▶ Extracted records
·····
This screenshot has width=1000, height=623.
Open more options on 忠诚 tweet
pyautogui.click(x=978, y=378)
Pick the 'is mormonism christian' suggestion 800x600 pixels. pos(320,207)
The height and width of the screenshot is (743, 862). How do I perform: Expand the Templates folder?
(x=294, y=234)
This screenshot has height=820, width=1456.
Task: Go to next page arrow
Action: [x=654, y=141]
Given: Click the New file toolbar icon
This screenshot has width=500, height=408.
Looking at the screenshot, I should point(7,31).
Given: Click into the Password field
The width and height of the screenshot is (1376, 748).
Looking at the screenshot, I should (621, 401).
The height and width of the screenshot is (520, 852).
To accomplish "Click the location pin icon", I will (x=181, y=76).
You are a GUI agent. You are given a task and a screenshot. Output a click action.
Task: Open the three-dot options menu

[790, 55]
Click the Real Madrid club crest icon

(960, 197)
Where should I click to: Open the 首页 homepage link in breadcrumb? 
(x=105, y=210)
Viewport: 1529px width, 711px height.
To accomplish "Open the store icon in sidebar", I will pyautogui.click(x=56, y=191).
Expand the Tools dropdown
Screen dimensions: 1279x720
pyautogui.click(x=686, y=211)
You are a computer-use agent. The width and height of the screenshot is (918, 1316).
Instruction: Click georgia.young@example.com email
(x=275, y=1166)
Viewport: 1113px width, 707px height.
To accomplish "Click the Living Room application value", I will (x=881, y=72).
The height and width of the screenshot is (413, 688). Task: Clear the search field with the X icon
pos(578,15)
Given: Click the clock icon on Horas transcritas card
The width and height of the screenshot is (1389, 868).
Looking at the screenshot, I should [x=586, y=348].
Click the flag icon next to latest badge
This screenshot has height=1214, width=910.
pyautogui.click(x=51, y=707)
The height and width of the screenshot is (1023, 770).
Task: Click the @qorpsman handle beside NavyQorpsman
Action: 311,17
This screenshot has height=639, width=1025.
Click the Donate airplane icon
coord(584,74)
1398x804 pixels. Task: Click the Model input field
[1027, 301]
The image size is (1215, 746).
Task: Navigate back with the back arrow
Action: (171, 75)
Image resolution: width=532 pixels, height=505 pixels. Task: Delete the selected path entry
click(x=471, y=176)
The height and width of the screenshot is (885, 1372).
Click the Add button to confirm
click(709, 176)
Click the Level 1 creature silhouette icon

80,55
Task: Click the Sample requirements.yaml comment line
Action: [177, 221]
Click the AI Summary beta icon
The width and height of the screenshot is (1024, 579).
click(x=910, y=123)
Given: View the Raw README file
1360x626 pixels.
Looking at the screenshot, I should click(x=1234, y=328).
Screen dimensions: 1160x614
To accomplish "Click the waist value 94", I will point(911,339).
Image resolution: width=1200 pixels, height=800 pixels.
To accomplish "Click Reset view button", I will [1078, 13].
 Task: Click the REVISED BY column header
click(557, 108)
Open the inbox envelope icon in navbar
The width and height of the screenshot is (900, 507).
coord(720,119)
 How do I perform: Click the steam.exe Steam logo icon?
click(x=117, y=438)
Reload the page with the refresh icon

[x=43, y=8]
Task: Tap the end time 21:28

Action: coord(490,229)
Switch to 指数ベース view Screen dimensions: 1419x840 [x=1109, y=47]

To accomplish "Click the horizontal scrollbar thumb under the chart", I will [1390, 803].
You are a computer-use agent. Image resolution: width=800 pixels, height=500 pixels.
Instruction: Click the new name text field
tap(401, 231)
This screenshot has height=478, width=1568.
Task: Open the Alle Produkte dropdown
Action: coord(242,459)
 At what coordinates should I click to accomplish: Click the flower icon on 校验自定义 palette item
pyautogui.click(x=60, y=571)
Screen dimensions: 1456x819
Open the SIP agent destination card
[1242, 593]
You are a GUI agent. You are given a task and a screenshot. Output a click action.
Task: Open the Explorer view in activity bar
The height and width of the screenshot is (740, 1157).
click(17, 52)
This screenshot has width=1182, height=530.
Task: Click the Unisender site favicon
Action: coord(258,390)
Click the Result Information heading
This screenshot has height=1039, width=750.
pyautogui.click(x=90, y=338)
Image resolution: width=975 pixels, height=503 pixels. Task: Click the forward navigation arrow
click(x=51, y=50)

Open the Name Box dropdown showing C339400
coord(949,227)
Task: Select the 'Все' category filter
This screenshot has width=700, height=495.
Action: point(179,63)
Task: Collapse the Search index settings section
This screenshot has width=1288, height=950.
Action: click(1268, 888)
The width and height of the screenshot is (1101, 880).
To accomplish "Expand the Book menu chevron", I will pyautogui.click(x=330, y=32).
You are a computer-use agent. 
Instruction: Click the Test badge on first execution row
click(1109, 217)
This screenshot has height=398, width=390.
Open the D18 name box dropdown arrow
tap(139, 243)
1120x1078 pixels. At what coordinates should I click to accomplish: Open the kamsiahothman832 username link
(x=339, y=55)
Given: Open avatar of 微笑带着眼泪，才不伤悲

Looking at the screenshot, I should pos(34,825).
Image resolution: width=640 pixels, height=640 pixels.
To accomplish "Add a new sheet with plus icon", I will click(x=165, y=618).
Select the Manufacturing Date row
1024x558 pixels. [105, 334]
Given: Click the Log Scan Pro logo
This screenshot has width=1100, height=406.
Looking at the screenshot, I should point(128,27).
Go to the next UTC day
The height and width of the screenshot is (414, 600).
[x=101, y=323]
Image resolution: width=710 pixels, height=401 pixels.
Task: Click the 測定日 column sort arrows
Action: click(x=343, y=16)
·····
Repeat, without changes, every line from the one that contains "Task: Select the 'Все' category filter" through the final line of the data.

▶ RESULT
Task: Select the 'Все' category filter
This screenshot has width=700, height=495.
Action: point(179,63)
Task: Collapse the Search index settings section
This screenshot has width=1288, height=950.
Action: click(1268, 888)
The width and height of the screenshot is (1101, 880).
To accomplish "Expand the Book menu chevron", I will pyautogui.click(x=330, y=32).
You are a computer-use agent. 
Instruction: Click the Test badge on first execution row
click(1109, 217)
This screenshot has height=398, width=390.
Open the D18 name box dropdown arrow
tap(139, 243)
1120x1078 pixels. At what coordinates should I click to accomplish: Open the kamsiahothman832 username link
(x=339, y=55)
Given: Open avatar of 微笑带着眼泪，才不伤悲

Looking at the screenshot, I should pos(34,825).
Image resolution: width=640 pixels, height=640 pixels.
To accomplish "Add a new sheet with plus icon", I will click(x=165, y=618).
Select the Manufacturing Date row
1024x558 pixels. [105, 334]
Given: Click the Log Scan Pro logo
This screenshot has width=1100, height=406.
Looking at the screenshot, I should point(128,27).
Go to the next UTC day
The height and width of the screenshot is (414, 600).
[x=101, y=323]
Image resolution: width=710 pixels, height=401 pixels.
Task: Click the 測定日 column sort arrows
Action: click(x=343, y=16)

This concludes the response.